Goals:
(1) Reproduce a portion of the sidelink passage word for word, beginning at the words "There are two" and stopping after the words "defined criterion.".
(2) According to the sidelink passage, which type of transmission and reception has the highest priority?
(3) Resume the sidelink passage, picking up directly after its final sentence.

Text shown:
--- Begin ---

There are two pre-configured subframes every 40 ms for out of
coverage operation. UE receives synchronization signal and SBCCH in
one subframe and transmit synchronization signal and SBCCH on
another subframe if UE becomes synchronization source based on
defined criterion.
[0065] UE performs sidelink communication on subframes defined over
the duration of Sidelink Control period. The sidelink Control
period is the period over which resources allocated in a cell for
sidelink control information and sidelink data transmissions occur.
Within the sidelink Control period the UE sends sidelink control
information followed by sidelink data. sidelink control information
indicates a Layer 1 ID and characteristics of the transmissions
(e.g. MCS, location of the resource(s) over the duration of
Sidelink Control period, timing alignment).
[0066] The UE performs transmission and reception over Uu and PC5
with the following decreasing priority order:
[0067] Uu transmission/reception (highest priority);
[0068] PC5 sidelink communication transmission/reception;
[0069] PC5 sidelink discovery announcement/monitoring (lowest
priority).

--- End ---

Stored data:
--- Begin ---

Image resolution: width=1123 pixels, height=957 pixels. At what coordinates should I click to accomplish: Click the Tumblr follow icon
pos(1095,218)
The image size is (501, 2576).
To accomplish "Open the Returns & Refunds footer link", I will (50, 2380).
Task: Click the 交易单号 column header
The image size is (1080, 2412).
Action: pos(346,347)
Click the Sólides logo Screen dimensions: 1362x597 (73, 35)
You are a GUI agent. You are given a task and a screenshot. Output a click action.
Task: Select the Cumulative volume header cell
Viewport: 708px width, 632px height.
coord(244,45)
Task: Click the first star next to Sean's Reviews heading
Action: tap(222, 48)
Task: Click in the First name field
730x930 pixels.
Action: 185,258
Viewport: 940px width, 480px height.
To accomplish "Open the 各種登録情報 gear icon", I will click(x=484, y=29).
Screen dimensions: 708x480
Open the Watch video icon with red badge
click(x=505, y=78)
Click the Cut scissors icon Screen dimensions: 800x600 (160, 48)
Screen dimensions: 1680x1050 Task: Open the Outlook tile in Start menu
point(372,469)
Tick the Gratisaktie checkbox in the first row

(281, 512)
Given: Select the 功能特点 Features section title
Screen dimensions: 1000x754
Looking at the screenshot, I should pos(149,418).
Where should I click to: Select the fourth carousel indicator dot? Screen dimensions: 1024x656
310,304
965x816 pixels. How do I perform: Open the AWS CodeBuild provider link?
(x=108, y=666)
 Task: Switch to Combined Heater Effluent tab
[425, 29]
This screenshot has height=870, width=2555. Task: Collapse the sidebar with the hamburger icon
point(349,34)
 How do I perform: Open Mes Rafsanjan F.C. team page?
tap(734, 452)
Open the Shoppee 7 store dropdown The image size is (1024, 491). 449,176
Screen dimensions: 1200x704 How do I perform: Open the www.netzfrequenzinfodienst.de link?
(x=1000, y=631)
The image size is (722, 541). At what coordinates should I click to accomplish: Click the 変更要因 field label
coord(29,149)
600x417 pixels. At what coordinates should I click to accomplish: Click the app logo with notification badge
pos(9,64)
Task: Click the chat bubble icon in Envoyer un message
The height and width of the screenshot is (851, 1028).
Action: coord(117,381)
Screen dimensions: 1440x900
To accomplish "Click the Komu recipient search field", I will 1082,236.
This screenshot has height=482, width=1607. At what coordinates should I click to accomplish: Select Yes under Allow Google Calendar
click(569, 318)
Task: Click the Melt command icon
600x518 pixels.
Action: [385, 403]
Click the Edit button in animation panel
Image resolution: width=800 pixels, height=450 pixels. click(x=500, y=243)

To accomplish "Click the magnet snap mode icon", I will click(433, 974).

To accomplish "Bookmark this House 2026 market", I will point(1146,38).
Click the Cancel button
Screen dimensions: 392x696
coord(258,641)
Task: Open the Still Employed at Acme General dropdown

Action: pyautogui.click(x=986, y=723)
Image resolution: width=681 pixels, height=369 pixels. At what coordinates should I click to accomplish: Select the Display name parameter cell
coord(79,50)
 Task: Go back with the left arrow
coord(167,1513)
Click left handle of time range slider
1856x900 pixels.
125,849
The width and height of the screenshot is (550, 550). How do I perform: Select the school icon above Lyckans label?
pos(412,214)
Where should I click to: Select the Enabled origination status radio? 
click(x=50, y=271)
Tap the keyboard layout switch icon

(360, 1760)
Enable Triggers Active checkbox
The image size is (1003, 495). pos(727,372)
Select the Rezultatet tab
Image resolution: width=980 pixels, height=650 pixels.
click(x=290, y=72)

--- End ---

Task results:
(1)
There are two pre-configured subframes every 40 ms for out of
coverage operation. UE receives synchronization signal and SBCCH in
one subframe and transmit synchronization signal and SBCCH on
another subframe if UE becomes synchronization source based on
defined criterion.

(2) Uu transmission/reception has the highest priority.

(3)
[0070] FIG. 10A is a conceptual diagram illustrating for User-Plane
protocol stack for ProSe Direct Communication, and FIG. 10B is
Control-Plane protocol stack for ProSe Direct Communication.
[0071] FIG. 10A shows the protocol stack for the user plane, where
PDCP, RLC and MAC sublayers (terminate at the other UE) perform the
functions listed for the user plane (e.g. header compression, HARQ
retransmissions). The PC5 interface consists of PDCP, RLC, MAC and
PHY as shown in FIG. 10A.
[0072] User plane details of ProSe Direct Communication: i) there
is no HARQ feedback for sidelink communication, ii) RLC UM is used
for sidelink communication, iii) RLC UM is used for sidelink
communication, iv) a receiving RLC UM entity used for sidelink
communication does not need to be configured prior to reception of
the first RLC UMD PDU, and v) ROHC Unidirectional Mode is used for
header compression in PDCP for sidelink communication.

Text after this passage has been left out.